BATTLE OF STONY LAKE—CAPTURE OF A TETON—DEATH OF LIEUTENANT BEAVER.
On the morning of July 28th, just as the command was breaking camp at Stony Lake, we were attacked by Indians, in full force.
General Sibley had the expeditionary forces so well in hand that the enemy could not possibly do us any harm. We halted but a moment, as some of the scouts came riding furiously towards us, followed by Indians intent on their capture. The boys cheered as they came within our lines. The battery was ordered to the front, and soon threw a shell among the Indians, who then galloped around on the flank, while another squad came immediately upon our rear; but, the whole column, in a solid square, moved on. The engagement took place on the prairie, and it was a beautiful sight to see the regularity with which the column moved. First, two companies of cavalry skirmishers, and at a proper interval two companies of infantry; the same order was preserved in the rear, and flankers on the right and left, so as to form a hollow square. In the center were the reserve troops, stores of all sorts, and the artillery.
The teams were so fixed as to make it impossible to get up a stampede. The Indians resort to their peculiar tactics to stampede the teams,—they tried it to its fullest extent on this occasion, but without avail. They did not impede our progress in the least, and as the column moved right along, they soon gave up the attempt, and we pressed them so closely they allowed the killed and wounded to fall into our hands. The casualties were light, because the shells that were thrown among them did but little damage.
The cavalry in this case was effective, and crowded the Indians, as they charged them with drawn sabre.
This was the last stand the Indians made in a body, and they hastened on towards the Missouri river, which they finally crossed at a point near where Bismarck, North Dakota, now stands.

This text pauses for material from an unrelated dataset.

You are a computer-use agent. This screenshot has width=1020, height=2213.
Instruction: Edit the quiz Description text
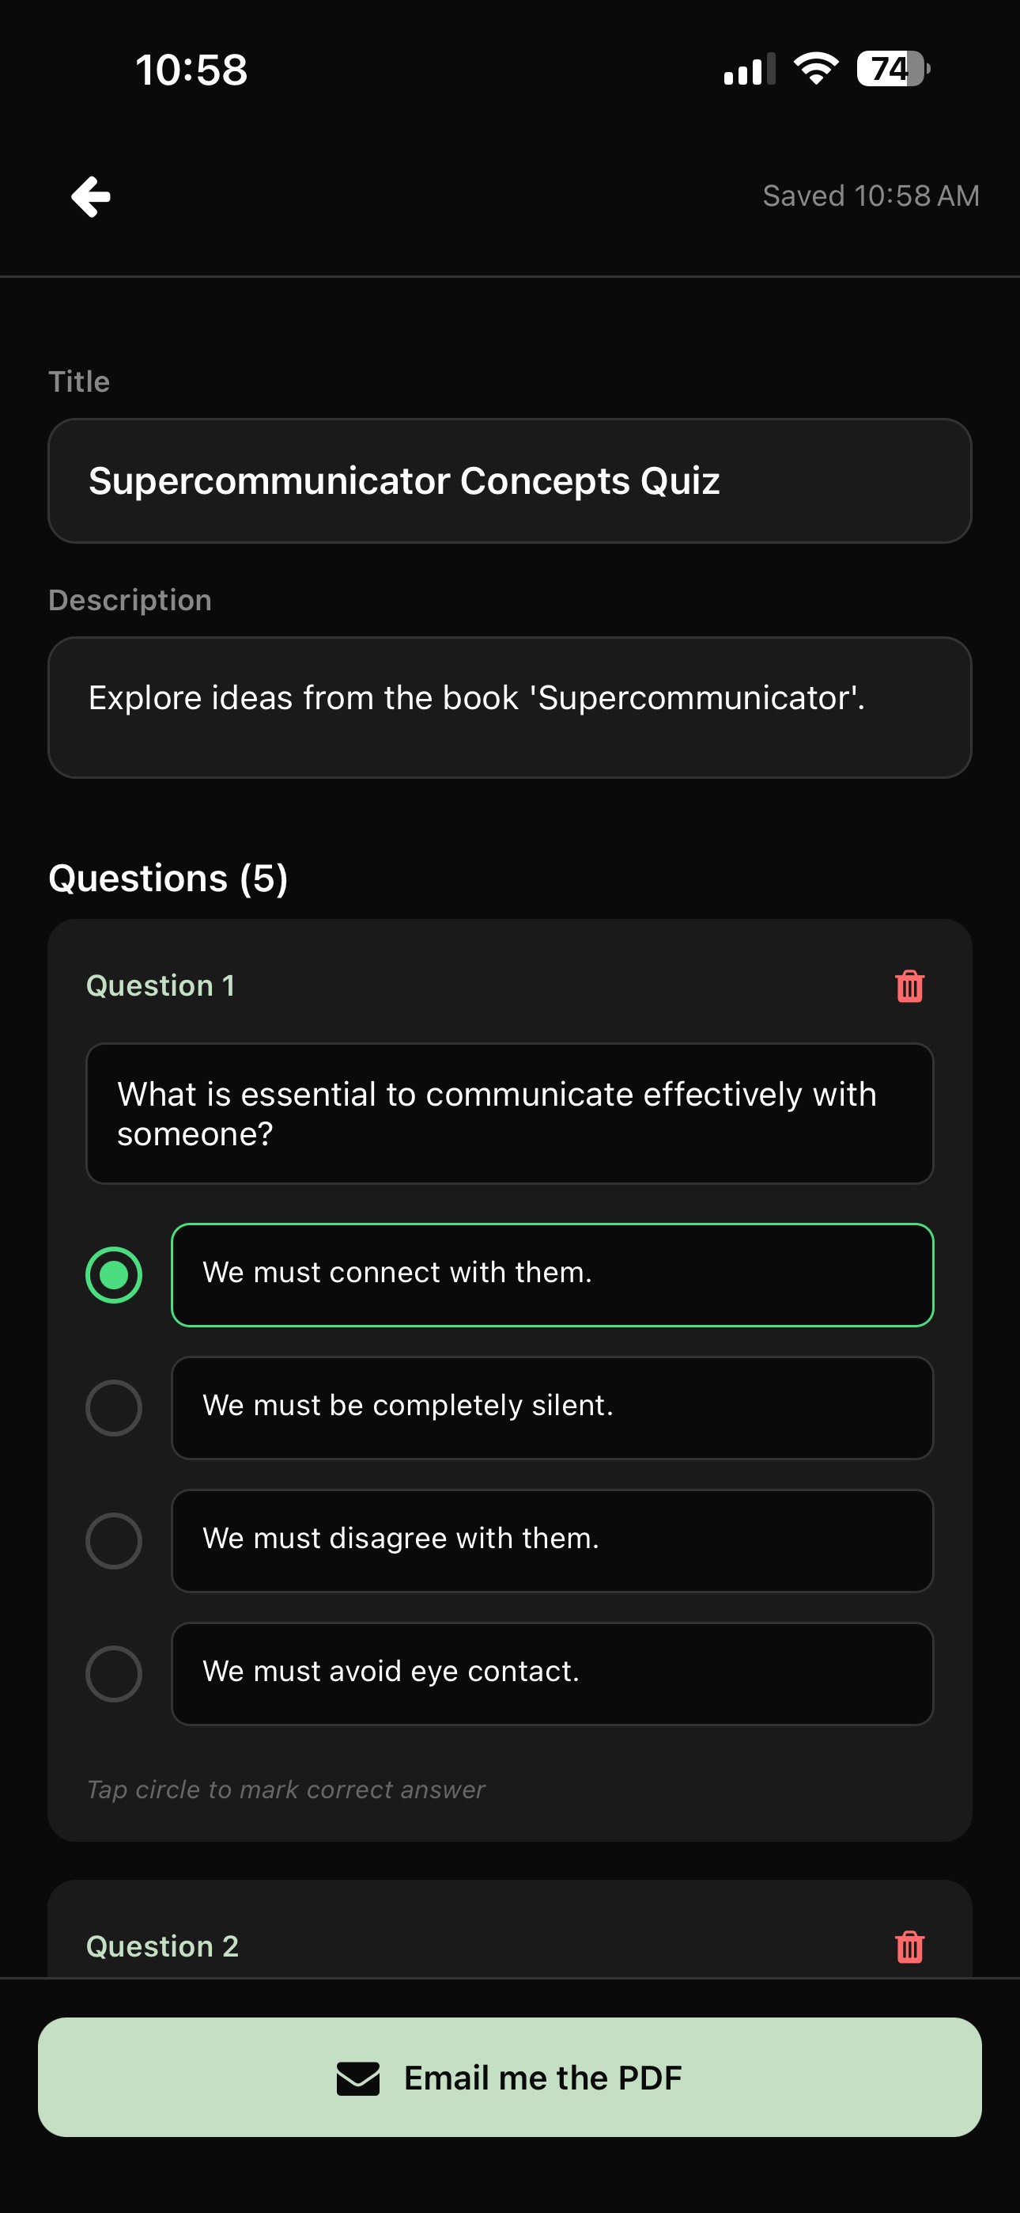tap(510, 706)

They made a determined resistance, and had been repulsed in three successive engagements, and their situation was critical in the extreme,—the victorious army in the rear and the Missouri in front.
After the Indians had given up the fight and had ridden ahead to urge their families on, and we had buried the dead and cared for the wounded, we pushed on after them.
A young Teton chief, who was out on a tour of observation, was captured by some of the cavalry, and the circumstances and manner in which it was done are interesting.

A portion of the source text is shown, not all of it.